Presented To:
House Ways and Means Committee, House Appropriations Committee
Senate Budget and Taxation Committee
The League of Women Voters of Maryland has consistently supported legislation to improve access to health care for all Marylanders. In 1990 the League of Women Voters of the United States initiated a study of health care systems in the United States. At that time, the consensus of the national membership was that there was an urgent need for a universal health care system.
Now, 17 years later, we are still struggling with the same – or worse – circumstance of lack of health care access for the most vulnerable in our State and reduced health care options for almost everyone else. We support this legislative effort to address these issues in a limited way, even if it is not ideal.
The Small Employer Health Insurance Premium Subsidy Program will, for what we hope is an interim period, give some minor support to some of our small businesses, a bit of a boost with their insurance premiums. It is not likely to do much in terms of providing coverage and continuity for most people nor does it solve the portability problems of our current system. And since the legislation does not include a definition of a wellness program or a fiscal note, it is difficult to assess what the actual impacts might be.
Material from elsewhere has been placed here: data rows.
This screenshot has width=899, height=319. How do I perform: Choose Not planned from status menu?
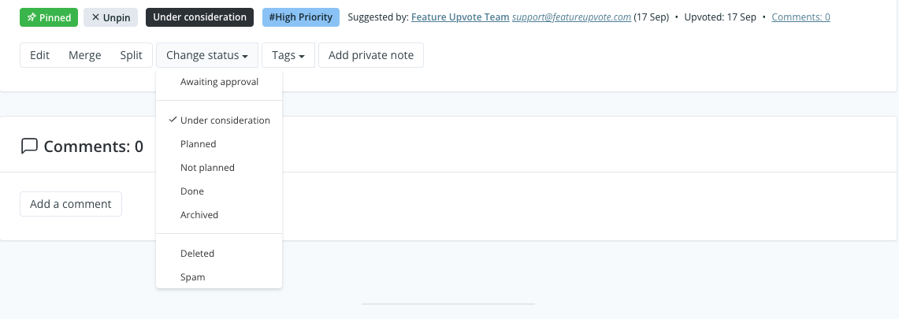(x=207, y=168)
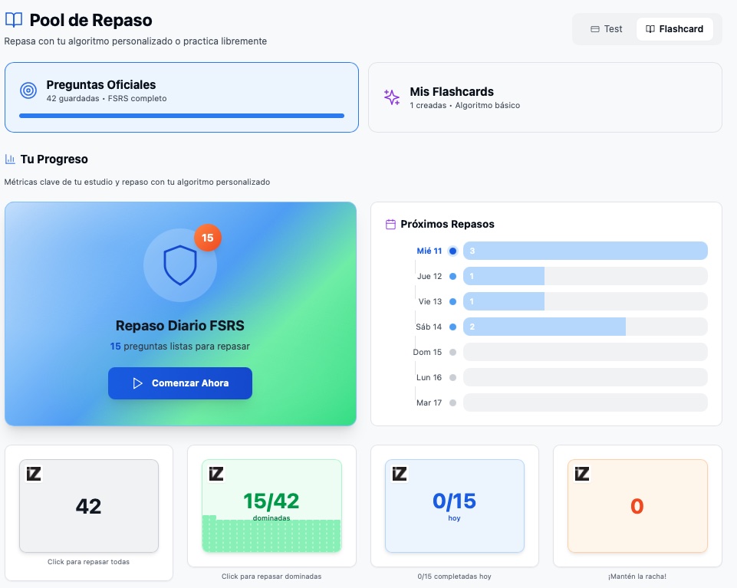Switch to Flashcard mode
Viewport: 737px width, 588px height.
(x=674, y=29)
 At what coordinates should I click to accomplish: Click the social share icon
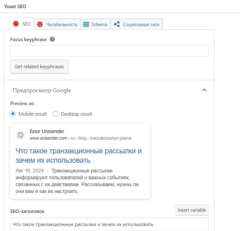pyautogui.click(x=117, y=24)
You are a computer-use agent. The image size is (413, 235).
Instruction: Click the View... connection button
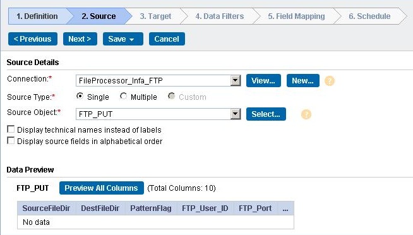click(x=263, y=81)
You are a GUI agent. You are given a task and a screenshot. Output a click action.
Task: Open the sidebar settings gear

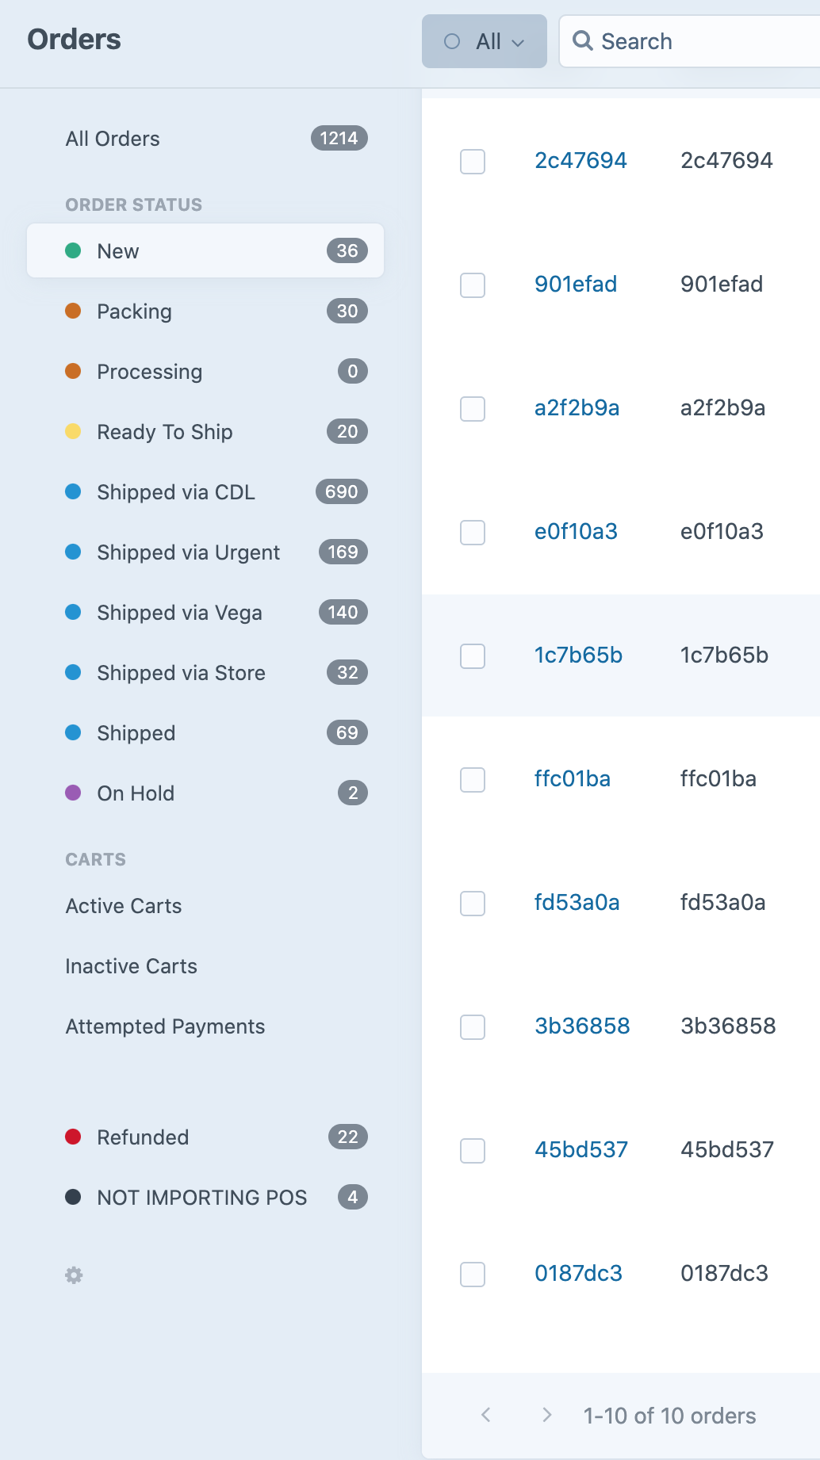tap(73, 1275)
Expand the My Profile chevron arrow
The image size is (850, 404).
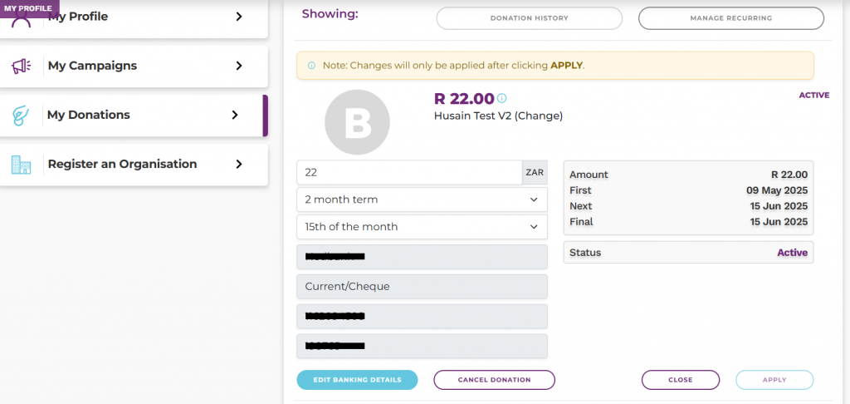tap(239, 17)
The Maryland Medical Assistance Program boost of income level eligibility to include more people and more categories of people takes another step in toward an interim fix on the fractured and difficult health care delivery system we have in Maryland. While we don’t want to support a broken system, we are in favor of whatever can be actually accomplished in delivering health care to individuals now.
What the League would like to see is the elimination of these multiple systems and the provision for safe and adequate health care to everyone in Maryland, including small business workers, Medicaid families and caretakers, large company workers, and those in between; thereby eliminating the necessity for so many complicated “programs”. This is the only comprehensive and fair way for the richest country and state within that country to care for our people.
Since it seems unlikely we are going to get there this year, the League supports the small employer subsidy in hopes that more workers will be able to participate in their employer based plans, and the changes to the Medical Assistance Program that should include not only more adults but also the eligible children they bring with them.